Given records:
::::

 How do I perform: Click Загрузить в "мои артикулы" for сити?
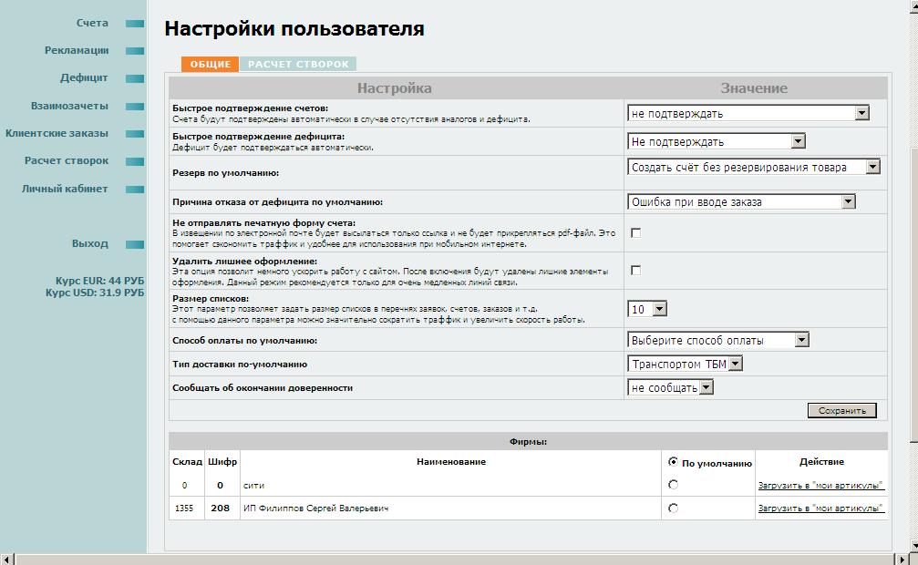coord(820,486)
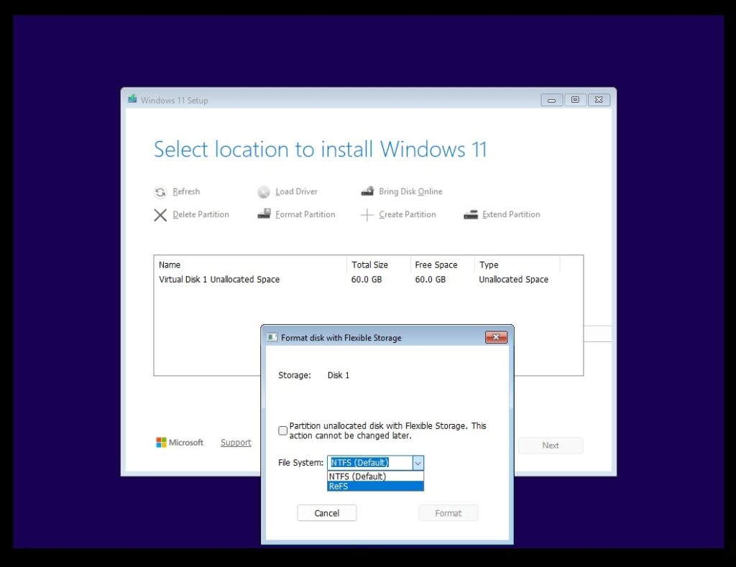Click the Format Partition icon

tap(264, 214)
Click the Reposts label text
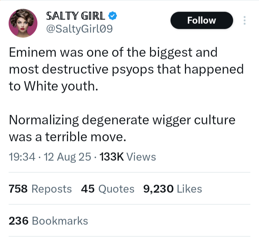This screenshot has height=242, width=259. click(51, 189)
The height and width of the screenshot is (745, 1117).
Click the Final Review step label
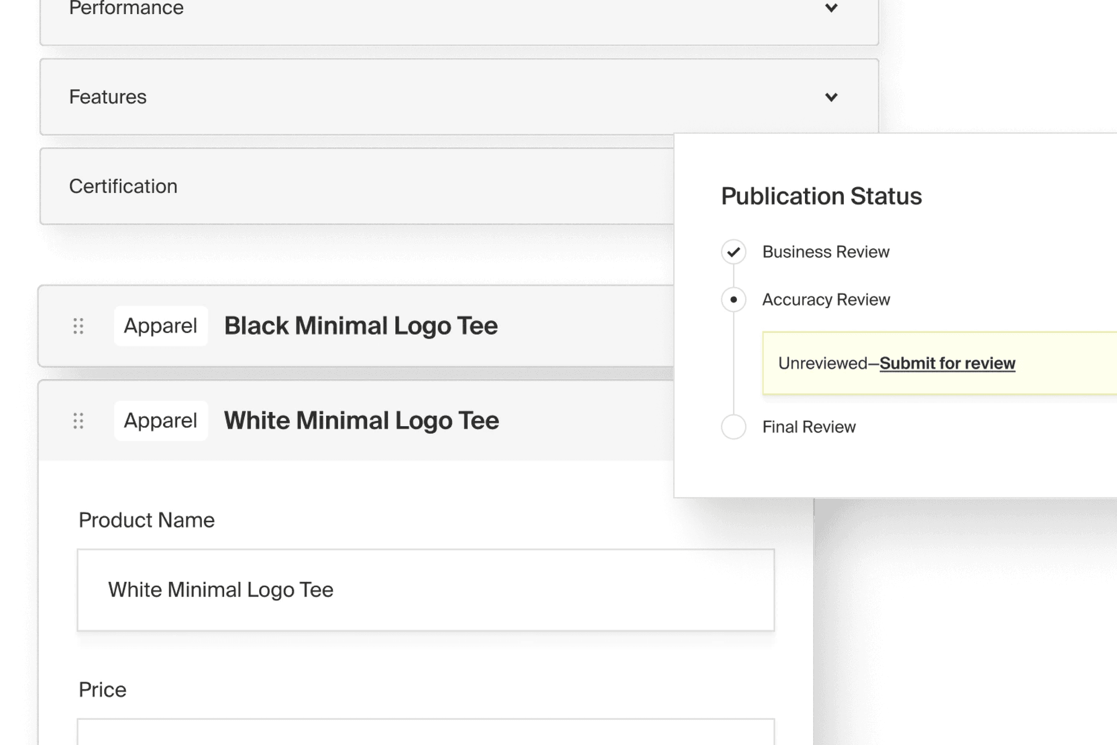click(x=809, y=427)
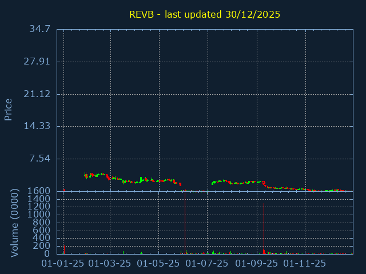Click the Volume (0000) axis label
The image size is (366, 274).
[15, 224]
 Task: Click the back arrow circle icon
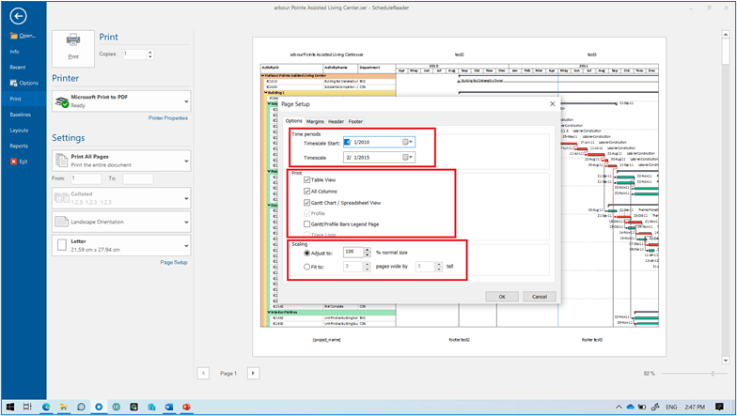(x=18, y=16)
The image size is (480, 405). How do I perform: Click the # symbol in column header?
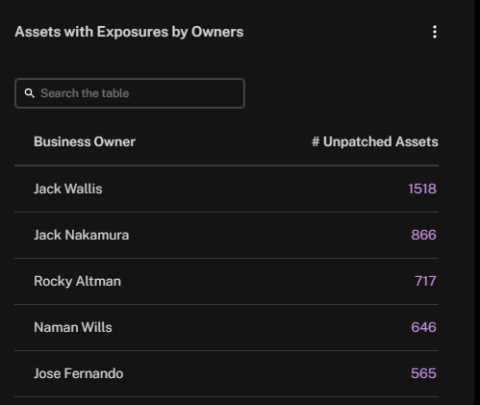[316, 141]
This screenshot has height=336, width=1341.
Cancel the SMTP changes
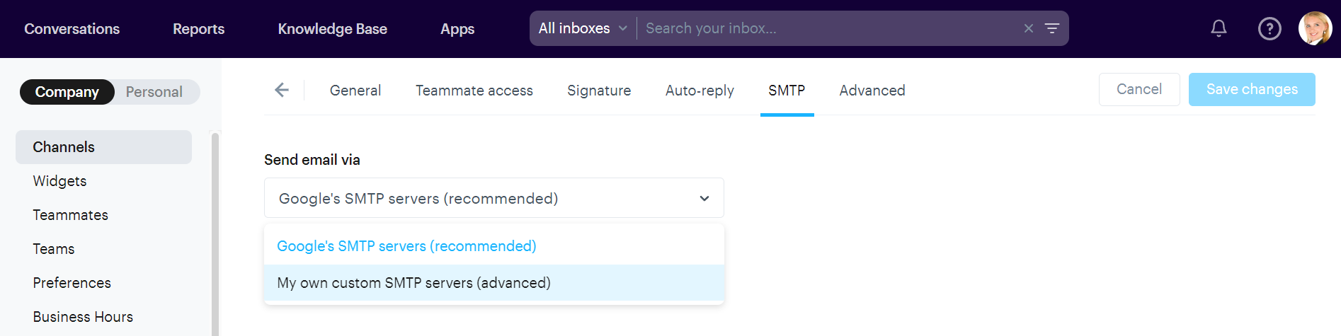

::::

What to work on:
Please put the rows above into a Markdown table with the columns Num and Line, skipping blank lines and leaving the pictures out.

Completed exercise:
| Num | Line |
|---|---|
| 1 |  How do I perform: Click Загрузить в "мои артикулы" for сити? |
| 2 | coord(820,486) |
| 3 | Click the Format Partition icon |
| 4 | tap(264, 214) |
| 5 | Click the Reposts label text |
| 6 | This screenshot has height=242, width=259. click(51, 189) |
| 7 | The height and width of the screenshot is (745, 1117). |
| 8 | Click the Final Review step label |
| 9 | click(x=809, y=427) |
| 10 | Click the Volume (0000) axis label |
| 11 | The image size is (366, 274). |
| 12 | [15, 224] |
| 13 |  Task: Click the back arrow circle icon |
| 14 | (x=18, y=16) |
| 15 | The image size is (480, 405). How do I perform: Click the # symbol in column header? |
| 16 | [316, 141] |
| 17 | This screenshot has height=336, width=1341. |
| 18 | Cancel the SMTP changes |